Jack-leg effin’ hillbilly engineering… but it tickles me no end.
You could just get a kitchen smoke detector, which is designed not to freak out from kitchen fumes. That’s probably a much safer idea than what you did.
Of course, the true hillbilly engineer would just replace the smoke detector with a pan of Jiffy-Pop hanging above the door.
it is dangerous to cover the alarms to prevent nuisance alarms because you might forget to uncover it again. though your method is less likely to be forgotten.
a stick to push the desensitizing or hush button works if you have that function.
I was staying at my grandparents once, when I was a teen, and they were also taking care of a second or third cousin who was just a few years old. He had just figured out how to open doors, so after an hour of being there, he’d already tried to escape out the front door a couple of times and was making good headway towards the street. :eek:
I found a shoebox and some rubber bands, looped the rubber band around the base of the doorknob, covered the knob with the shoebox, and stretched the band around the box so that it was firmly held down against the wood.
If the unit were replaceable with one that was “kitchen rated,” or had a cancel button, or had a shaddap-fer-ten-minutes button, I’d have replaced it long ago. It’s part of a set that was originally connected to a home monitoring system, and in general I like the fact that the basement one will set off all seven, etc. So I don’t want to replace the only one on the first floor with one that’s not part of the set.

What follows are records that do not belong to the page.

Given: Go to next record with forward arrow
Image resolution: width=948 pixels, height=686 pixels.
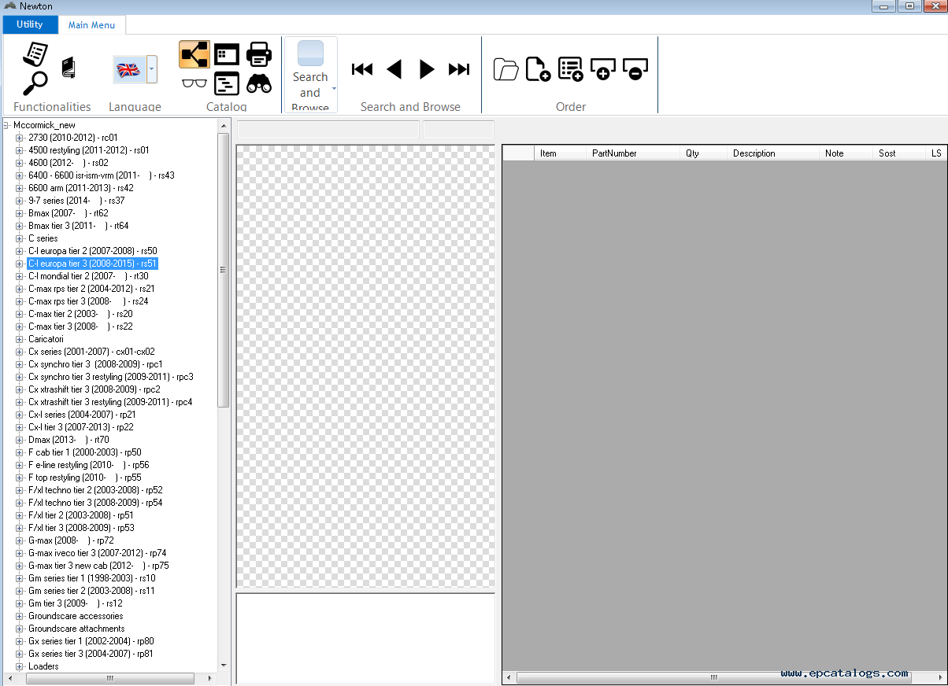Looking at the screenshot, I should 426,69.
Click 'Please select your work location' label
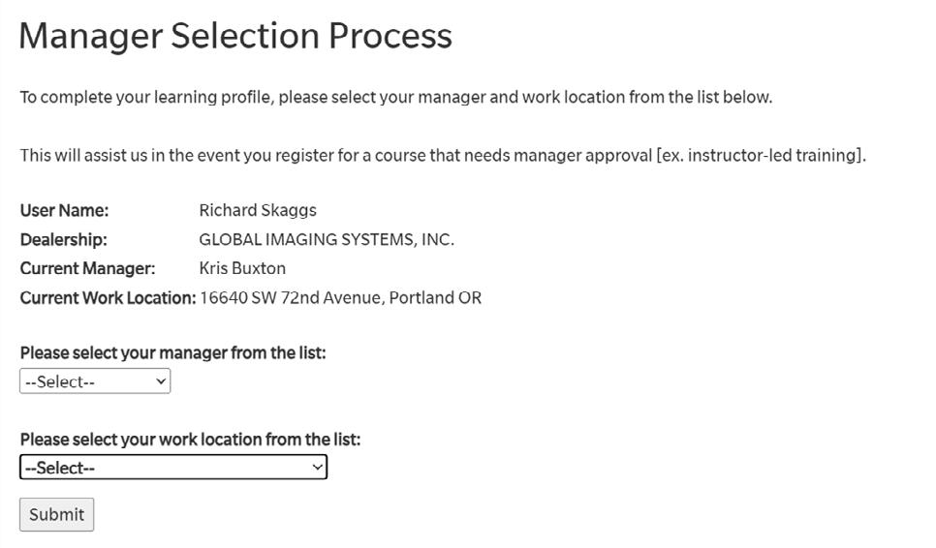This screenshot has height=548, width=936. 190,439
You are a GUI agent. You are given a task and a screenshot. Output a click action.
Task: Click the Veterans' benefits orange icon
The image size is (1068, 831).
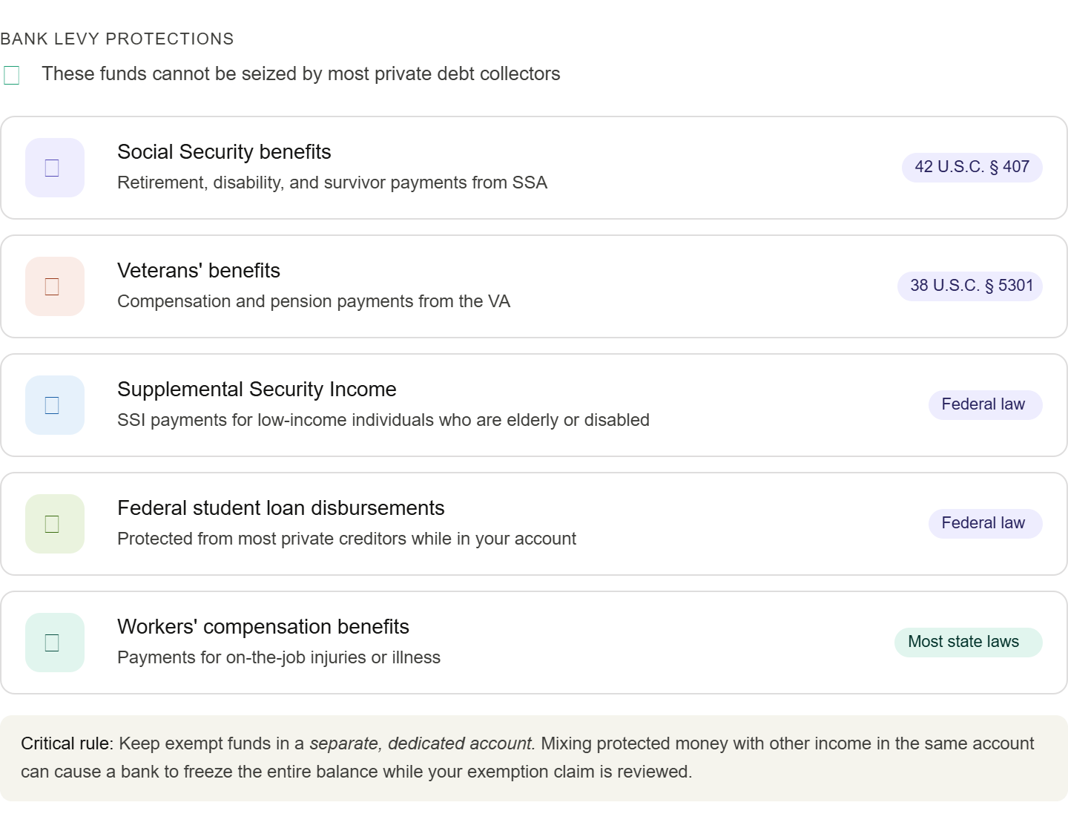(55, 286)
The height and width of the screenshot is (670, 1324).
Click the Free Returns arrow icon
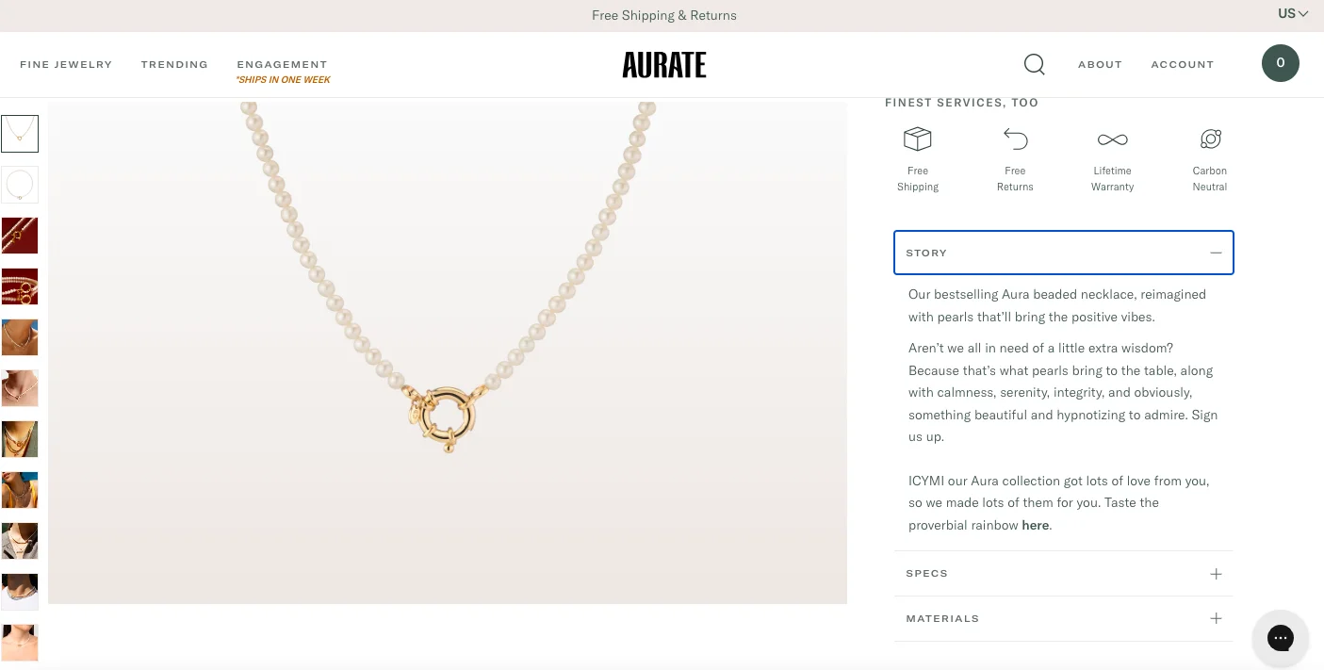(x=1015, y=139)
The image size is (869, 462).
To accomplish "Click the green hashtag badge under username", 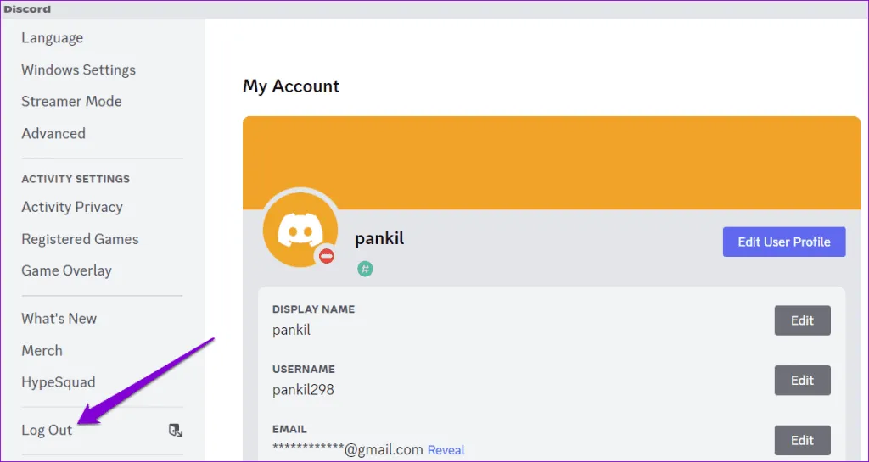I will coord(365,269).
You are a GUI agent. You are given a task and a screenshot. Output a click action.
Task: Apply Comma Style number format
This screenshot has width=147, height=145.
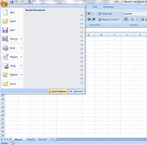point(137,19)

The real problem is that my 470cfm range hood has some kind of irritating cavitation/backflow problem I need to solve, and pulls at about the rate of a cheap bathroom fan. So unless I am very careful opening the oven, so that the smoke curls straight up and into the hood… wahh wahh wahh wahh. Usually about fifteen seconds later when I am involved in something that prevents me from running over and waving a towel at it.

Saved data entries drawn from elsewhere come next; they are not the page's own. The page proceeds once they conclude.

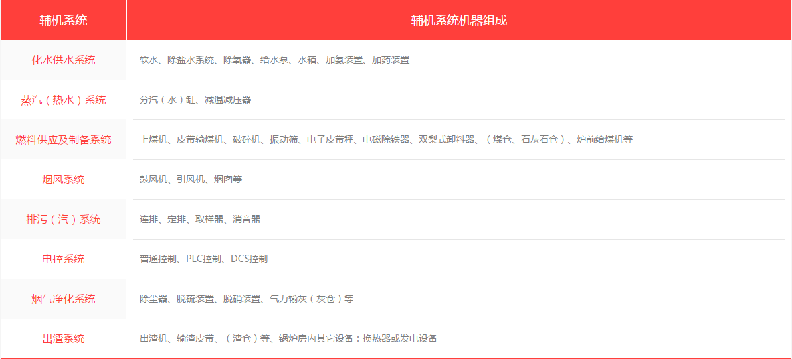Open the 化水供水系统 row label

click(x=63, y=60)
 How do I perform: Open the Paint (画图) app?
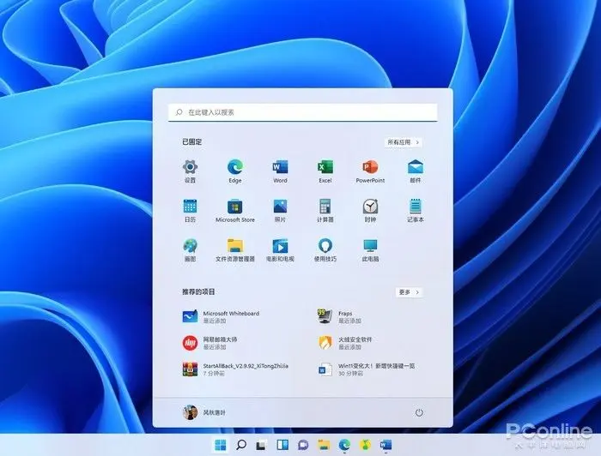point(190,246)
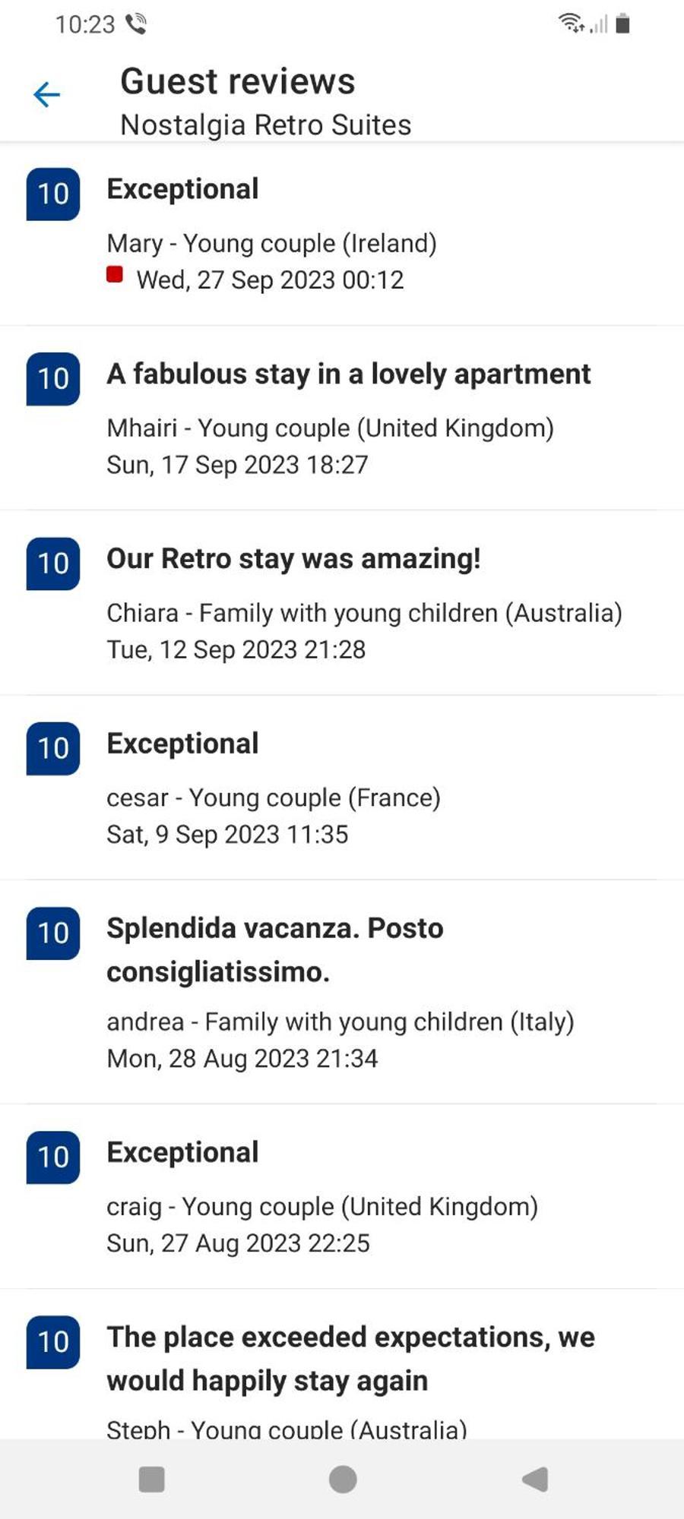The image size is (684, 1519).
Task: Open 'A fabulous stay in a lovely apartment' review
Action: pyautogui.click(x=342, y=418)
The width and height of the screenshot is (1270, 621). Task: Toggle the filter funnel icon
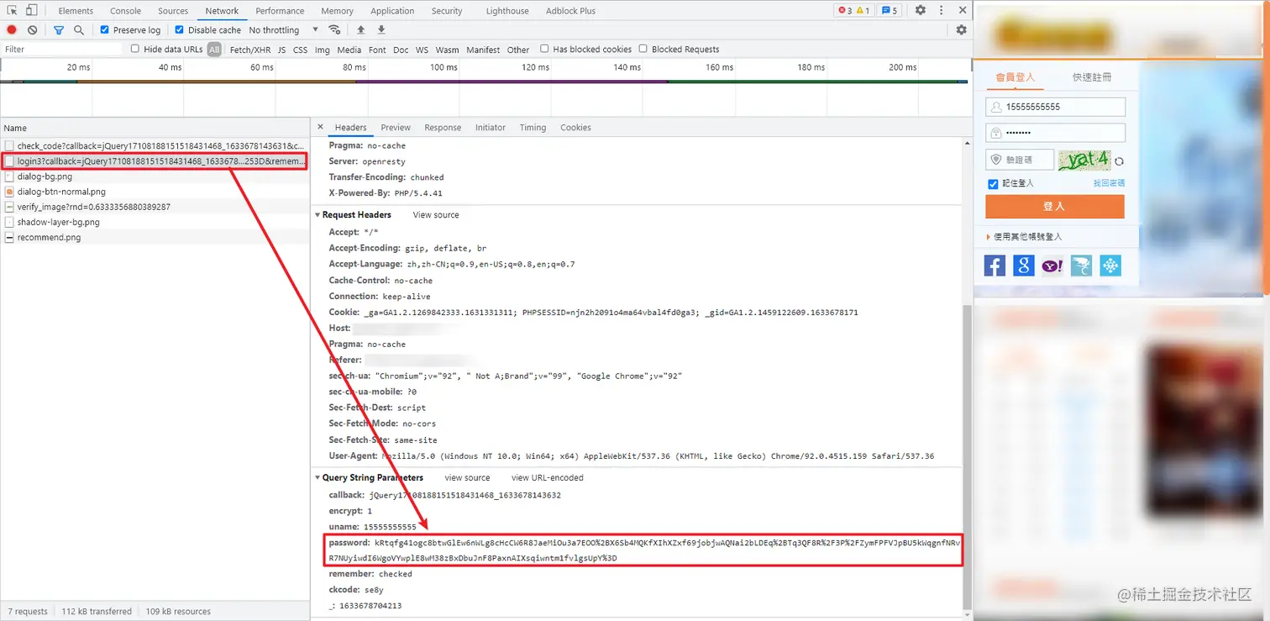pyautogui.click(x=59, y=29)
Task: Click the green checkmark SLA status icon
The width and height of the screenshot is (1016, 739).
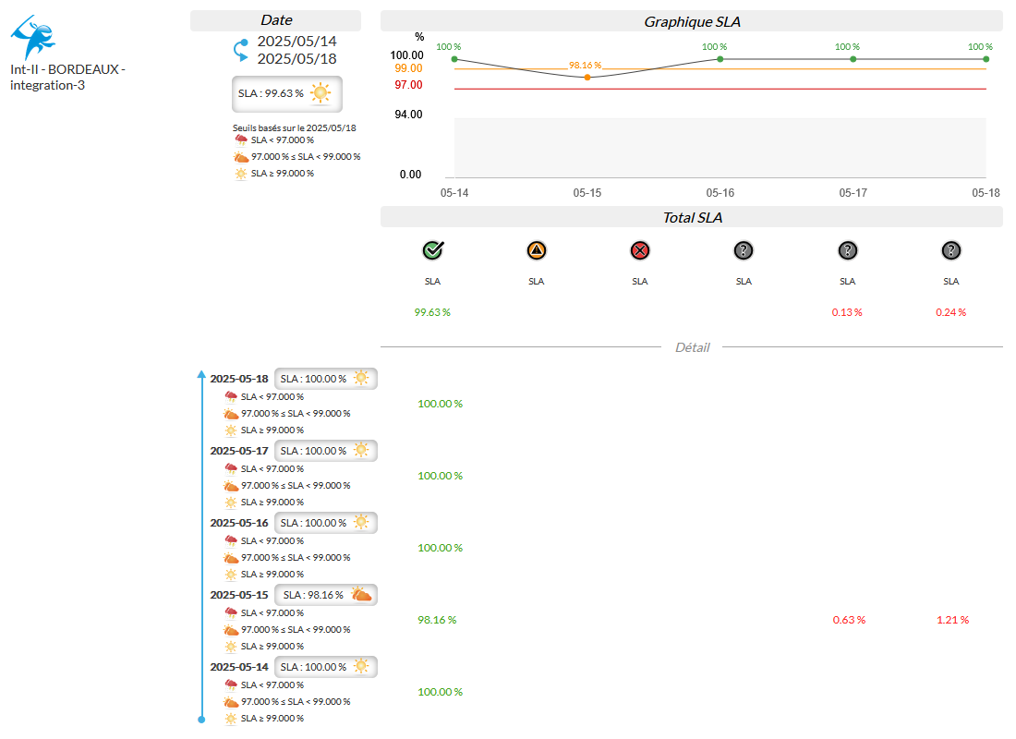Action: [x=432, y=249]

As a few noted, this CAN be unsafe… but. Taking the unit down, which is what I was doing when I knew I was going to do serious broiling, is less safe - both in removing the monitor and using a rickety indoor ladder to reach something on a 9-foot ceiling. (My big ladder is just too damned heavy and awkward to use for such a purpose.
And no one is ever going to miss (1) a bright red fishbowl cap on (2) a gray plastic pole that is (3) right in the center of the only convenient hallway on the floor.

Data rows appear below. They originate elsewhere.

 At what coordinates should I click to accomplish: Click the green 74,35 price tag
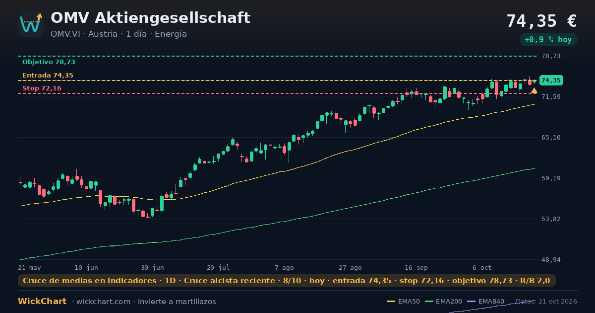551,80
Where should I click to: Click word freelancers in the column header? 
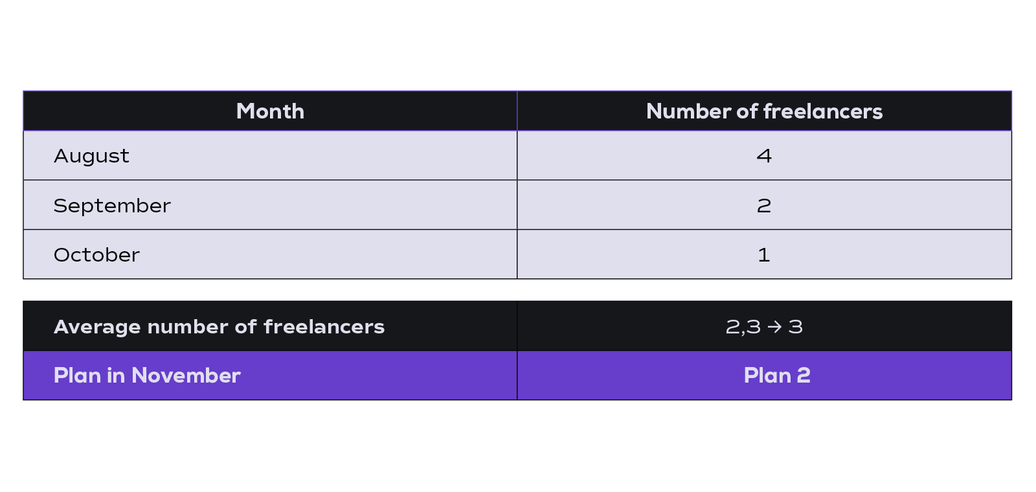[x=823, y=111]
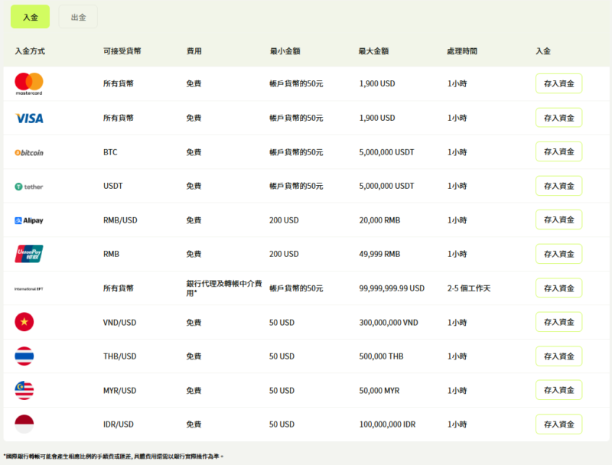612x465 pixels.
Task: Switch to the 出金 withdrawal tab
Action: tap(78, 17)
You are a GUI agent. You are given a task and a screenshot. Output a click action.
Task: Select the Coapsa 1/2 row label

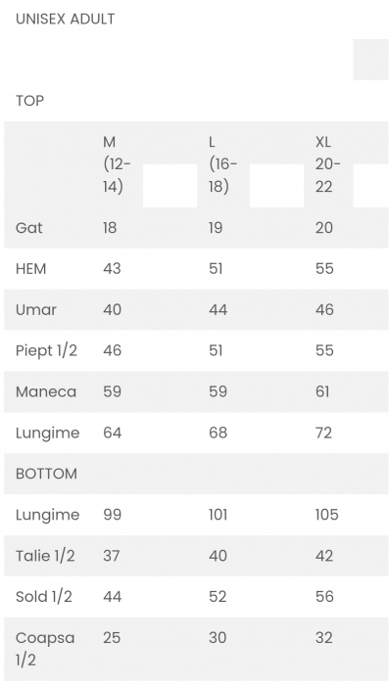(x=45, y=648)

There’s also a secondary smoke alarm around the corner in the living room - a separate unit I put in to monitor the room with the fireplace insert. So overall safety is diminished only a bit.
I need to modify it to let me break the 9-foot pole down, though. That’s today’s project.
carbon monoxide alarms are good for 7 years and smoke alarms good for 10 years so you will need replacements.
there are networking alarms that aren’t intended to be connected to a monitoring system. if one senses a hazard then they all go off. there are also speaking networked alarms that will make an alarm sound and say “fire” or “carbon monoxide”.
I am basically trying to get through a prolonged winter (1) on something besides boiled food (2) with a half-functional kitchen vent hood (3) and no access to my grill and (4) a really, really poorly placed sensor without (5) invoking the combined hilarity/rage of my family about when dinner is ready.